Deploring the Rings

September 30, 2007 on 9:31 am | In Arts, General Musing, Travel |

In case you missed it, they made a musical of Lord of the Rings. And if you did miss it, you might possibly want to just keep it that way. We saw it last night at the Drury Lane Theatre by Covent Garden in London’s West End.

My first reaction, on hearing the attempt had been made was, “wait… what?” How could the sweeping story that took three long novels be told in a single sitting - with song and dance numbers? I’m here to tell you, it hasn’t happened so far.

Lord of the RingsThe story was so telescoped that, aside from a few tender moments between Frodo and Sam, the characters could do little more than shout, stentoriously declaim or give backstory.
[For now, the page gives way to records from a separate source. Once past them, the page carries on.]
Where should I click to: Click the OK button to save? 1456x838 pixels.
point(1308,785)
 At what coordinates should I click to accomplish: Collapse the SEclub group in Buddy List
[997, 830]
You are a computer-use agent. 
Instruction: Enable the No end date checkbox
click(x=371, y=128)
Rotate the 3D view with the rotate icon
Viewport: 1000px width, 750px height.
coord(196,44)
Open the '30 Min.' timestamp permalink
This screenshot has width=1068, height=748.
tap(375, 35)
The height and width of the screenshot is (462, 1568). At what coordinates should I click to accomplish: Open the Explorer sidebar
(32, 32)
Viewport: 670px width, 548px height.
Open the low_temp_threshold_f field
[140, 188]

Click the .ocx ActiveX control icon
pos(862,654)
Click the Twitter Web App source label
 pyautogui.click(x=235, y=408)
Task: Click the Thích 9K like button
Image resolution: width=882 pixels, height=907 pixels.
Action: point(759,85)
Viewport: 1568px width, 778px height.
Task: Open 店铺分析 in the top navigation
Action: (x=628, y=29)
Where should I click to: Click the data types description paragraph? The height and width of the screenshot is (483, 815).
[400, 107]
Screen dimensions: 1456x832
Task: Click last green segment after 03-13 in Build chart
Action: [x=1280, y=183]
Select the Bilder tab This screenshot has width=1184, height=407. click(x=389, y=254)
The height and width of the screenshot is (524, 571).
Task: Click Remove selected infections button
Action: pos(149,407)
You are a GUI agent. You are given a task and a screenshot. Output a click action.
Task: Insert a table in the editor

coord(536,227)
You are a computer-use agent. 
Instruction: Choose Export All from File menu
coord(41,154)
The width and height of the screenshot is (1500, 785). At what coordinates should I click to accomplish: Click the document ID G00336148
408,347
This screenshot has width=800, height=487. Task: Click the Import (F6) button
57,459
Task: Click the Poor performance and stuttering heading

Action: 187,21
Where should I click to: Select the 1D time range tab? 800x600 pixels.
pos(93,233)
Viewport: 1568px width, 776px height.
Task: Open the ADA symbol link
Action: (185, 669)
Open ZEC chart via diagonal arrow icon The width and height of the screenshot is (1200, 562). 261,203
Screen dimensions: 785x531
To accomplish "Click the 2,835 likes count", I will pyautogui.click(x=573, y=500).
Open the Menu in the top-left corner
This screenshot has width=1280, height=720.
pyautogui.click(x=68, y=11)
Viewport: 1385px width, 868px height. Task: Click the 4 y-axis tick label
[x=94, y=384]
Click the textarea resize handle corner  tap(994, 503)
The acting was wooden - even amateurish in places (shame on you Elrond), even beyond the limitations of the script. In the best musicals, the songs either move the story forward (Cabaret, Chicago) or are musically so memorable as to be worth the stop (West Side Story). In the worse musicals, they are interruptions where everything stops so an obligatory song can be delivered. The songs in this show were not only forgettable (there was one nice one by Sam, longing to sit by the fireside) but committed the sin of stopping the story dead in its tracks every damn time.

The star of the show was the staging. The scale is staggering - a £1million, 40-ton rotating stage lifts and falls in 17 different sections, 50 actors, 19 musicians, 60 crew working behind the scenes for every performance, 504 costumes and 256 costume changes each show, for starters. The staging extends to the first balcony, where we were seated. There was smoke, lasers, orcs in the aisles. Pippin leapt directly over my seat. Galadriel descending into Lothlorian was pure Sarah-Brightman-meets-Cirque-du-Soleil-over-the-top. We left the theatre humming the sets. (I wish I could say that line was original, but it was too apt not to steal)

However, a friend pointed out to me that she liked the thought of being the filling in a Boromir/Faramir sandwich. It’s a tasty thought.